Anyway, I was in Sweden and I was a little upset. We are doing a huge project and I had flown thousands of miles to meet with a man named Lars, and he didn’t seem to have time to meet with me. I didn’t get any responses to my e-mails, etc., and I really needed to talk to him.
Well, I got my wish, but not in the way I expected. One morning he walked into the office, gave my shoulders a squeeze and said “Out front, 16:00, dress warm. We’ll be back sometime tomorrow morning” and walked off.
Note that the high temperature at this time was around -4C, with pockets in the north getting down to -20C at night.
This type of behavior in general is not unusual with Lars, but this particular behavior was a little unusual even for him. I was worried, since I didn’t bring real cold weather clothes, so after lunch Ronny and I drove into town to a sporting goods shop where I bought some thermal underwear and proper Swedish boots, gloves and a coat.
Thus armed I waited until 16:00 and then headed out to the parking lot. Lars was there in his Defender 110 along with his totally delightful fiancée Linda. Also joining us was Gollum, a slightly flatulent Boxer puppy that had a hurt paw and thus needed a little extra care, and Anders, a friend and new lieutenant of Lars.
Lars apologized for not being able to meet with me, but things had been crazy. I found out that he gets nearly 3000 e-mail messages a day, so mine got lost in the flood, and his phone pretty much rang constantly as we drove. Luckily, phone coverage was pretty spotty where we were going, so there was a chance for some peace and quiet.
We were hunting for moose.
Many years ago, Lars’ uncle started buying up land after the timber was harvested off of it. He did this over and over again until he had amassed over 42,000 hectares (103,700 acres or 162 square miles) of land and over 11,000 hectares of lakes and ponds. It is located along the Norwegian border near Bogen, which was a two hour drive away.
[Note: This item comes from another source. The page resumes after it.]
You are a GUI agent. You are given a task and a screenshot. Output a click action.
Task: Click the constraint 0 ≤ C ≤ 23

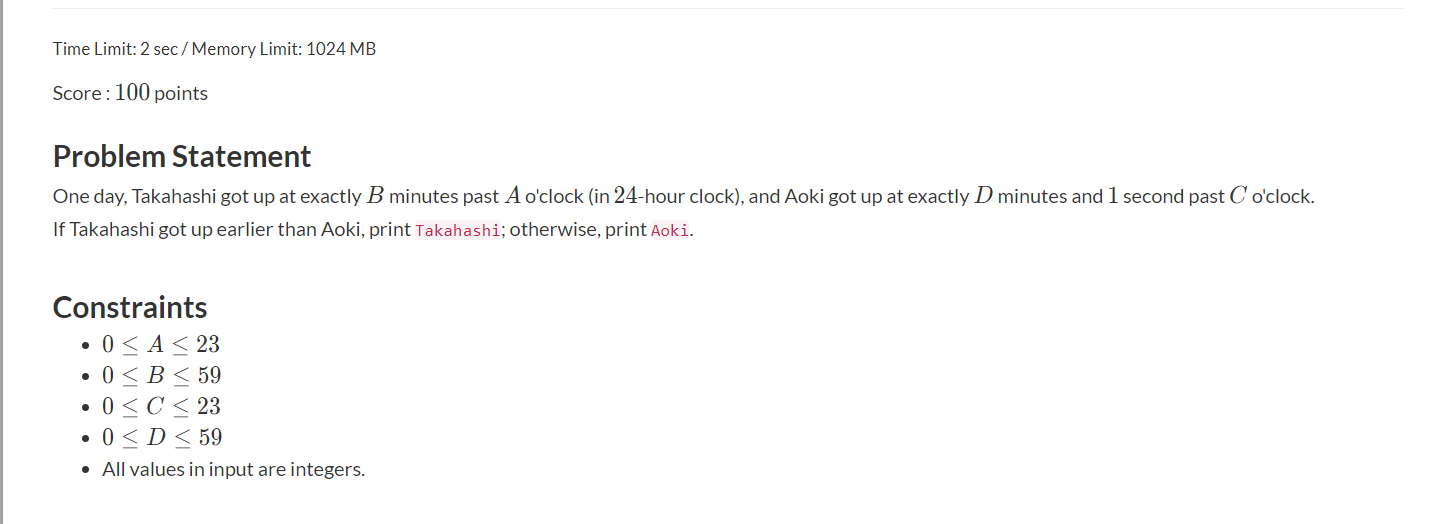tap(161, 407)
We had a nice time talking both about life and work as we made the drive into the mountains, with occasional breaks to open the window to let it air out from the dog, and the snow getting slowly deeper and deeper as we would ascend into the hills.
Some of this property is leased, and they also have several businesses running off of it – mainly sport related such as hunting and fishing. The uncle made a rule in his will that only enough timber could be harvested in any given year to cover expenses, which while not small (they have nearly 3000 km of logging roads to maintain) insures that no relative down the line can strip the place bare. Everything is done with an eye on conservation so that the area will be available for generations to come.
As soon as we turned onto the property we startled two young moose, both about a year old. The first one ran off into the woods but Lars stopped the Rover, wound down the window and by covering his mouth and pinching his nose he made this weird sort of “mooing” sound. This caused the moose to stop and just stand there, and while he didn’t come closer he also didn’t run off. Not until we started up the car again did he leave.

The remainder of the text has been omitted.